**Your objective**
After locating the line with "The image size is (686, 494)." in the data that follows, return it and every later line exactly, up to and including the line with "You are a computer-use agent. The width".
Segment Start: Listed records
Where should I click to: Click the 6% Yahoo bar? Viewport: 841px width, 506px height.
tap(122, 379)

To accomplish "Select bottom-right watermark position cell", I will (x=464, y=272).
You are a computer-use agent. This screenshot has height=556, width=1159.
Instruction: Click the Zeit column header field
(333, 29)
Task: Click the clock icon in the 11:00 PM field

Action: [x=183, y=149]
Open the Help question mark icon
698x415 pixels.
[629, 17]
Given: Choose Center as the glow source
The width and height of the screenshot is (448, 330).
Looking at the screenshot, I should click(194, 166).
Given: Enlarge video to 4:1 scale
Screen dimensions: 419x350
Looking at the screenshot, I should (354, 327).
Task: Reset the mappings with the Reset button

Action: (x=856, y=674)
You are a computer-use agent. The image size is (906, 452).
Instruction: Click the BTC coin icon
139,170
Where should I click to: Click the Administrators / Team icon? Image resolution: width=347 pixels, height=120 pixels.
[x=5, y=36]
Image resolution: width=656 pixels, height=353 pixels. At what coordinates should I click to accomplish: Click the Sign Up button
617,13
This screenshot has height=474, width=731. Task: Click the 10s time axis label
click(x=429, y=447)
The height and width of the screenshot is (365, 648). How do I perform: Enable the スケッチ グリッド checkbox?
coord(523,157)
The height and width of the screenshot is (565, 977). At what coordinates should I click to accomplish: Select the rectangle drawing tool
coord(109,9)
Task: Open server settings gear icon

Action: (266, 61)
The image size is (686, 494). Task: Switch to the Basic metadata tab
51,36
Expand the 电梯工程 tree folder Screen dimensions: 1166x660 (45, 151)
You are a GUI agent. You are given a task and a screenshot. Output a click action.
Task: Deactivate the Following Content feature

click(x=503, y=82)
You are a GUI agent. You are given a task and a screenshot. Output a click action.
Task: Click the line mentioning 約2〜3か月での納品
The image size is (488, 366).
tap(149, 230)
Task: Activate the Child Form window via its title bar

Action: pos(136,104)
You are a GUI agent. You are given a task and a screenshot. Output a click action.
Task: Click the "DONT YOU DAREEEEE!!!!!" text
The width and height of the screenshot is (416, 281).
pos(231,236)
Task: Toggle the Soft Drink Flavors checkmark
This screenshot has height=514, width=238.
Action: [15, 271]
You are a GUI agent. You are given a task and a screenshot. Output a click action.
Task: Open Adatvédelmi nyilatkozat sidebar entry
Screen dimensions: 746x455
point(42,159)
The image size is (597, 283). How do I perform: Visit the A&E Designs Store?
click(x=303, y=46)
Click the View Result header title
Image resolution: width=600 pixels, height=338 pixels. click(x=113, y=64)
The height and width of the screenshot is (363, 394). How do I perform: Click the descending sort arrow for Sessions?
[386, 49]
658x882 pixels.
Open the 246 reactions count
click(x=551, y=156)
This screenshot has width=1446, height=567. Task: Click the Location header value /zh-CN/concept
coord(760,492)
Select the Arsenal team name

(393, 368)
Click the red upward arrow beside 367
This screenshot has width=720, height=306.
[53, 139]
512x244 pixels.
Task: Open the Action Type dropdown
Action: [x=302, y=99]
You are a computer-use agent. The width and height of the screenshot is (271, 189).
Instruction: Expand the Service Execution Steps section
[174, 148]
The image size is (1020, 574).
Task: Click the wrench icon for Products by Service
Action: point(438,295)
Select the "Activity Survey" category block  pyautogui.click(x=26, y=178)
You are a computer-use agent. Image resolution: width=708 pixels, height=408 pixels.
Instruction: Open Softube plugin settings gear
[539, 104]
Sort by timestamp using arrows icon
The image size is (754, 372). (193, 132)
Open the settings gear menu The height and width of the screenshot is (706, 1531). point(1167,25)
Segment End: Listed records
**Result for this task**
The image size is (686, 494). Task: Switch to the Basic metadata tab
51,36
Expand the 电梯工程 tree folder Screen dimensions: 1166x660 (45, 151)
You are a GUI agent. You are given a task and a screenshot. Output a click action.
Task: Deactivate the Following Content feature

click(x=503, y=82)
You are a GUI agent. You are given a task and a screenshot. Output a click action.
Task: Click the line mentioning 約2〜3か月での納品
The image size is (488, 366).
tap(149, 230)
Task: Activate the Child Form window via its title bar

Action: pos(136,104)
You are a GUI agent. You are given a task and a screenshot. Output a click action.
Task: Click the "DONT YOU DAREEEEE!!!!!" text
The width and height of the screenshot is (416, 281).
pos(231,236)
Task: Toggle the Soft Drink Flavors checkmark
This screenshot has height=514, width=238.
Action: [15, 271]
You are a GUI agent. You are given a task and a screenshot. Output a click action.
Task: Open Adatvédelmi nyilatkozat sidebar entry
Screen dimensions: 746x455
point(42,159)
The image size is (597, 283). How do I perform: Visit the A&E Designs Store?
click(x=303, y=46)
Click the View Result header title
Image resolution: width=600 pixels, height=338 pixels. click(x=113, y=64)
The height and width of the screenshot is (363, 394). How do I perform: Click the descending sort arrow for Sessions?
[386, 49]
658x882 pixels.
Open the 246 reactions count
click(x=551, y=156)
This screenshot has width=1446, height=567. Task: Click the Location header value /zh-CN/concept
coord(760,492)
Select the Arsenal team name

(393, 368)
Click the red upward arrow beside 367
This screenshot has width=720, height=306.
[53, 139]
512x244 pixels.
Task: Open the Action Type dropdown
Action: [x=302, y=99]
You are a computer-use agent. The width and height of the screenshot is (271, 189).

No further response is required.